La recuperación de barrios constituye la cuarta prioridad. Para ello, el Ministerio de Seguridad Pública comenzará a implementar el programa Escudo Barrio, que considera la intervención de al menos 50 sectores priorizados mediante criterios técnicos y coordinación con los municipios.

La iniciativa combinará inversión en iluminación, cámaras, recuperación de espacios públicos y reducción de factores de riesgo con una acción policial focalizada. La meta es que los 50 sectores se encuentren definidos y en operación entre 2026 y 2027.

El quinto eje corresponde a la integración y análisis de datos. Arrau explicó que la cartera busca ampliar la plataforma del Sistema Integrado de Teleprotección con Inteligencia Artificial, que actualmente permite reunir información proveniente de lectores de patentes y generar alertas cuando un vehículo mantiene un encargo vigente.

Entre los próximos objetivos se encuentra incorporar a las autopistas, sumar nuevos municipios y avanzar hacia sistemas de reconocimiento facial, junto con fortalecer el intercambio de antecedentes entre organismos públicos para diseñar políticas y detectar eventuales delitos.

“Cuando logremos integrar de buena manera las bases de datos del Estado vamos a contar con una herramienta muy potente para generar políticas públicas y entregar antecedentes al Ministerio Público cuando corresponda”, afirmó.

El combate al crimen organizado fue definido como la sexta prioridad. El ministro señaló que las estructuras criminales ya no se limitan al microtráfico o a delitos aislados, sino que desarrollan operaciones vinculadas con drogas, armas, secuestros, homicidios, extorsiones y lavado de activos. Para enfrentar este escenario, el Plan Nacional contra el Crimen Organizado presenta un 80% de avance y ha fortalecido las capacidades de ocho instituciones —Carabineros, la Policía de Investigaciones, Aduanas, la Dirección General del Territorio Marítimo y de Marina Mercante (DIRECTEMAR), Gendarmería, la Dirección General de Movilización Nacional, la Unidad de Análisis Financiero y la Dirección General de Aeronáutica Civil— mediante la transferencia de más de $64 mil millones. En este marco, durante 2025 se entregaron 905 vehículos operativos a Carabineros y la PDI, además de cinco drones de vigilancia destinados a las regiones del Biobío, La Araucanía y Los Ríos.

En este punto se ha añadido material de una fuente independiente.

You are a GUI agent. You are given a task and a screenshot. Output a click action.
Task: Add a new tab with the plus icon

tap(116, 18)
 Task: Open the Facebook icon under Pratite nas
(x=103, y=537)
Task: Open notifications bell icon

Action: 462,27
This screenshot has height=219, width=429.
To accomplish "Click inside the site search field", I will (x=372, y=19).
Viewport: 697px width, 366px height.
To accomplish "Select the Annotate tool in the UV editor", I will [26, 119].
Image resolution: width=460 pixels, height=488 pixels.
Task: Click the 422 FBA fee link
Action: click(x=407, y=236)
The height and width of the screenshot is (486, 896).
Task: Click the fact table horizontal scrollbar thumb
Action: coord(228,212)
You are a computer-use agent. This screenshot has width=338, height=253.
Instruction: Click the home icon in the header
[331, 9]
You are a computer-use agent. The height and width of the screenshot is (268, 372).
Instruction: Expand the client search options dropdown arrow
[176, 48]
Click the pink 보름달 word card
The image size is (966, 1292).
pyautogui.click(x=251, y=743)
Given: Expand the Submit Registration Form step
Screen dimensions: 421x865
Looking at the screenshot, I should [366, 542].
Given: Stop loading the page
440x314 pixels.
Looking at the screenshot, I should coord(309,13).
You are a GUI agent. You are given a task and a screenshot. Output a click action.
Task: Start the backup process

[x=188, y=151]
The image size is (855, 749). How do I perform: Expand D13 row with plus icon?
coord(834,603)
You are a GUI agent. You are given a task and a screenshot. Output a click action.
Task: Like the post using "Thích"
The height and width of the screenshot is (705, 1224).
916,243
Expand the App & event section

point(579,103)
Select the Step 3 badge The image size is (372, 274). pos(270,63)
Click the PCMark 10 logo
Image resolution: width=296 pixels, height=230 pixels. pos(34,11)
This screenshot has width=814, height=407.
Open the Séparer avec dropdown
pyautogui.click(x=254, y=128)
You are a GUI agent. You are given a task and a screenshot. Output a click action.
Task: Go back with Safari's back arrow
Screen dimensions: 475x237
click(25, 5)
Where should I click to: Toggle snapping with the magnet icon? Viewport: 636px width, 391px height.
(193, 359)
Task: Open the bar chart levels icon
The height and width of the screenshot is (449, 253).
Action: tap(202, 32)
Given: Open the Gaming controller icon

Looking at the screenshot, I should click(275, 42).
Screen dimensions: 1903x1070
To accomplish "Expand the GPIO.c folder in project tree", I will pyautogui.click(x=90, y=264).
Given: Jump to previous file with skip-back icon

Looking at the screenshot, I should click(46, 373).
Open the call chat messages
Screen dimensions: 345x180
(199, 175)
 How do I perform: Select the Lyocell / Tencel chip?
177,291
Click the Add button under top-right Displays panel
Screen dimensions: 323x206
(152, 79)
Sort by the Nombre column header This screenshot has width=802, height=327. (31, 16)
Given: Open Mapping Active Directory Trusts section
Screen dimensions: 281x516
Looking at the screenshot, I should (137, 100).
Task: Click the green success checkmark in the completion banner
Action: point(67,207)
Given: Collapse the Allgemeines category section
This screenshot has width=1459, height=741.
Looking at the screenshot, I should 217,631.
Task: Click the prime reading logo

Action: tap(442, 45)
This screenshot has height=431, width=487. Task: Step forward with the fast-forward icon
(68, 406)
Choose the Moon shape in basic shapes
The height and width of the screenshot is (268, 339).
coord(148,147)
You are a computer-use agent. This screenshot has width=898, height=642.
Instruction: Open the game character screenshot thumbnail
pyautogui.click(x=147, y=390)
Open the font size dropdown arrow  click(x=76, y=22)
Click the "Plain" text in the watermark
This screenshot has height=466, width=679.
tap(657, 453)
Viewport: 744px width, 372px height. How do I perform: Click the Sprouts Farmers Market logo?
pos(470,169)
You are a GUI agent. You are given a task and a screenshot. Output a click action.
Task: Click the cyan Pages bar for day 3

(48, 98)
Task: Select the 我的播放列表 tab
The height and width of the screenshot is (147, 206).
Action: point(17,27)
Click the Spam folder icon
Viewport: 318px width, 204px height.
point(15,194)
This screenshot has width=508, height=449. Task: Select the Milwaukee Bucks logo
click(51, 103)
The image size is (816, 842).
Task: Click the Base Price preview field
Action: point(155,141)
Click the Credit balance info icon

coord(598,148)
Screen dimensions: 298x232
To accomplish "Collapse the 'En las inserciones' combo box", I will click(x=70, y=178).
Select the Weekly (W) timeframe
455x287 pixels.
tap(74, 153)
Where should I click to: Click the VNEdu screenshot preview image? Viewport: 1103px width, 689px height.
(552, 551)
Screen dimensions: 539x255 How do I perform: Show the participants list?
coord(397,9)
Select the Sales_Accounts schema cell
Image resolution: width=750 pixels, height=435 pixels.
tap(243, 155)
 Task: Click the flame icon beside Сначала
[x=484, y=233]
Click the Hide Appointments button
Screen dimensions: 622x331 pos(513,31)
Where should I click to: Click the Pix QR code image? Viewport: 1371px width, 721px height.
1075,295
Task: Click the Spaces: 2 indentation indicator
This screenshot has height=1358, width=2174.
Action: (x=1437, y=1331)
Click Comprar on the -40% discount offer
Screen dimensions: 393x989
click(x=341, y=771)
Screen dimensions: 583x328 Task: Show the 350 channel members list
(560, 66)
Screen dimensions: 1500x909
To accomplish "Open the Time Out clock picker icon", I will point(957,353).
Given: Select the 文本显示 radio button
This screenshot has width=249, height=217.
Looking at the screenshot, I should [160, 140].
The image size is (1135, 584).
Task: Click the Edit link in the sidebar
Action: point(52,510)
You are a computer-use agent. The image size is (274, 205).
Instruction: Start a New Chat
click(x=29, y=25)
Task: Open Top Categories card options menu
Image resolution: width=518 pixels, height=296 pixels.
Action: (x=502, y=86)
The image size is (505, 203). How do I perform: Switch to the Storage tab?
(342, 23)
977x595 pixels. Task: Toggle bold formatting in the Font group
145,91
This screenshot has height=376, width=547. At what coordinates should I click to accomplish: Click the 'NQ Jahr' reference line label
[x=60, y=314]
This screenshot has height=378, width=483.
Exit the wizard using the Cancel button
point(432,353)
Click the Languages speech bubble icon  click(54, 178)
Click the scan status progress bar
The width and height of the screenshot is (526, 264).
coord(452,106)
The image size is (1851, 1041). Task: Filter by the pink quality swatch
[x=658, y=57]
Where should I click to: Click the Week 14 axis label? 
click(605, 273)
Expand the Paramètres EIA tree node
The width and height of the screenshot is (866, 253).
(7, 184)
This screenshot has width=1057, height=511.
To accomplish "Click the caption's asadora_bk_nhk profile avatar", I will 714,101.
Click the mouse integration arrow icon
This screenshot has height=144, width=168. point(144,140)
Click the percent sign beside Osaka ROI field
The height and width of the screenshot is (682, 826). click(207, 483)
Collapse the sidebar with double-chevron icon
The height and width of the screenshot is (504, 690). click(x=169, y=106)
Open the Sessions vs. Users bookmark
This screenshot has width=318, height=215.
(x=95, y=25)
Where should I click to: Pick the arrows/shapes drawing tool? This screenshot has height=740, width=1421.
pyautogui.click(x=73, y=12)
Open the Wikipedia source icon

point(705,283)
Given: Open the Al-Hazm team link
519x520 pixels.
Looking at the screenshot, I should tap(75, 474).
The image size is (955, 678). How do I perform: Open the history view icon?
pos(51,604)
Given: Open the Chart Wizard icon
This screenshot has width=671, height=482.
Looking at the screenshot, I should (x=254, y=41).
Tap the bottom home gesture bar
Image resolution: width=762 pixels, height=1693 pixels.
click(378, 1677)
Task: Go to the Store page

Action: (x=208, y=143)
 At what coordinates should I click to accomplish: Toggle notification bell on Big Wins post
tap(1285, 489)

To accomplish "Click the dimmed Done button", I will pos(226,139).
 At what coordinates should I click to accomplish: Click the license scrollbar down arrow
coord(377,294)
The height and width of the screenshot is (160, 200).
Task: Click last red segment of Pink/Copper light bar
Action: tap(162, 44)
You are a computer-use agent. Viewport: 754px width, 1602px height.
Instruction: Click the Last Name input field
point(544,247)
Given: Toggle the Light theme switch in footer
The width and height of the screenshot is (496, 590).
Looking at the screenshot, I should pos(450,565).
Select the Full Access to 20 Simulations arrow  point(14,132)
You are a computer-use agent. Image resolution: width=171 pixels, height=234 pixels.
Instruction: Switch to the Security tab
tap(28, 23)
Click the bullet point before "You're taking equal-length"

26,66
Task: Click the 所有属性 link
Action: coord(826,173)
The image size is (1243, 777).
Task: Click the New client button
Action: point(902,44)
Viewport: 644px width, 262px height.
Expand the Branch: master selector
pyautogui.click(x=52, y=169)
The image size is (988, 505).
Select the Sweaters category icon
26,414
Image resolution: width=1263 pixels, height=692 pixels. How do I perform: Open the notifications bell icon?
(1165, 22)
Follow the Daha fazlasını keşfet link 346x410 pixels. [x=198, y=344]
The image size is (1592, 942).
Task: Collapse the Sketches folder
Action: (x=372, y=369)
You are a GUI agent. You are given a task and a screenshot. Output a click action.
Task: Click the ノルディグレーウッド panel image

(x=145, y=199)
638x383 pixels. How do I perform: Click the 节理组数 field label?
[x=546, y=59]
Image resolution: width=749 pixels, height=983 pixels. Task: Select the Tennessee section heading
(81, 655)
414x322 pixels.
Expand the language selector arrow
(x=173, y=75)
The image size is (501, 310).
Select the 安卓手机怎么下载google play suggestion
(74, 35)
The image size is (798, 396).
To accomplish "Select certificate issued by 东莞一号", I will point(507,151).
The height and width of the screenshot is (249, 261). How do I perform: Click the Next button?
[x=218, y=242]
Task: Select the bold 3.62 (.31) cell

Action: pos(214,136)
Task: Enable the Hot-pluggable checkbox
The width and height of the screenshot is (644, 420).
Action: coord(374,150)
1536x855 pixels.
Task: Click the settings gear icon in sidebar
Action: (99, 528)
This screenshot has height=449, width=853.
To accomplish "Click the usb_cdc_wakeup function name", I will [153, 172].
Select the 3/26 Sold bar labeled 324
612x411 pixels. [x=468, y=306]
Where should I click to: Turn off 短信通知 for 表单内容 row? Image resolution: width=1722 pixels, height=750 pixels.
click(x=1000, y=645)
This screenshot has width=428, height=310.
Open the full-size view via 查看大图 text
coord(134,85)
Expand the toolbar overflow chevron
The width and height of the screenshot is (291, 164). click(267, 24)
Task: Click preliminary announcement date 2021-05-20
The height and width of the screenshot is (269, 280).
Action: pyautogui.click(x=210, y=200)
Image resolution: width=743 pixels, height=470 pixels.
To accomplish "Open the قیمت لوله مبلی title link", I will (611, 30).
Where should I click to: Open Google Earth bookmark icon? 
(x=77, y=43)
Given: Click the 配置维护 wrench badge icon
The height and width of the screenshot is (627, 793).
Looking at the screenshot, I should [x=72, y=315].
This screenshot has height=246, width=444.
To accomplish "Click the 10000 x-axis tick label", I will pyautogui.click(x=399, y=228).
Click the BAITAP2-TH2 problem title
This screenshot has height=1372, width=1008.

Finalmente, la séptima área prioritaria corresponde a la Macrozona Sur. La estrategia considera mantener la presencia policial y militar, fortalecer la persecución penal y ampliar la intervención de otros organismos públicos para recuperar las condiciones de desarrollo de las zonas afectadas por atentados, hechos de violencia y actividades terroristas.

Arrau señaló que el objetivo es que agricultores, emprendedores y operadores turísticos puedan desarrollar sus actividades con tranquilidad, junto con restablecer la presencia permanente del Estado. La autoridad destacó la creación de un mando único durante el estado de excepción y el trabajo destinado a detener a personas prófugas vinculadas con delitos violentos.

El Secretario de Estado concluyó que la seguridad debe ser entendida como una condición esencial para el ejercicio de las libertades, el desarrollo económico y el acceso a los demás derechos.

“Cuando un vecino puede trabajar, desplazarse y vivir con tranquilidad, el Estado está cumpliendo su función. Todos estos programas y el trabajo de las instituciones tienen como único fin recuperar un Chile más seguro, donde las personas vuelvan a confiar y puedan vivir sin miedo”, indicó el ministro Arrau.